Problem requirements ▸ In the records below, find the line with "Open the Markdown block options menu"; retype that line and all the following lines through the end, exactly, and add nothing.

——————

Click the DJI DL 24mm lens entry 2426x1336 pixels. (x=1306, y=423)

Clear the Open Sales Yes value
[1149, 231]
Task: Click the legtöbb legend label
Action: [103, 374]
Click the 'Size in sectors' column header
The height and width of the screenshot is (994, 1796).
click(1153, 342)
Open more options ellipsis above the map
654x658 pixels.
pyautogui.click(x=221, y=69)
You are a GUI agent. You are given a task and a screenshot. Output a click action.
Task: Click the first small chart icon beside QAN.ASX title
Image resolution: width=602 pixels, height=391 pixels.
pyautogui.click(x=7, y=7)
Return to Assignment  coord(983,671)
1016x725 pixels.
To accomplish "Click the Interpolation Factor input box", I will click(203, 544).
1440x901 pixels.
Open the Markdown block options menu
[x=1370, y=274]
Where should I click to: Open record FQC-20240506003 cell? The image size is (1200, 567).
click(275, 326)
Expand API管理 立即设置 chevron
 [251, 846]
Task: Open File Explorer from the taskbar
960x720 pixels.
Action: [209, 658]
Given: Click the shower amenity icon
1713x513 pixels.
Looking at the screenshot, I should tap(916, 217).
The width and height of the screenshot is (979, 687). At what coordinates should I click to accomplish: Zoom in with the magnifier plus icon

——————

Exercise response ▸
Open the Markdown block options menu
[x=1370, y=274]
Where should I click to: Open record FQC-20240506003 cell? The image size is (1200, 567).
click(275, 326)
Expand API管理 立即设置 chevron
 [251, 846]
Task: Open File Explorer from the taskbar
960x720 pixels.
Action: [209, 658]
Given: Click the shower amenity icon
1713x513 pixels.
Looking at the screenshot, I should tap(916, 217).
The width and height of the screenshot is (979, 687). At what coordinates should I click to accomplish: Zoom in with the magnifier plus icon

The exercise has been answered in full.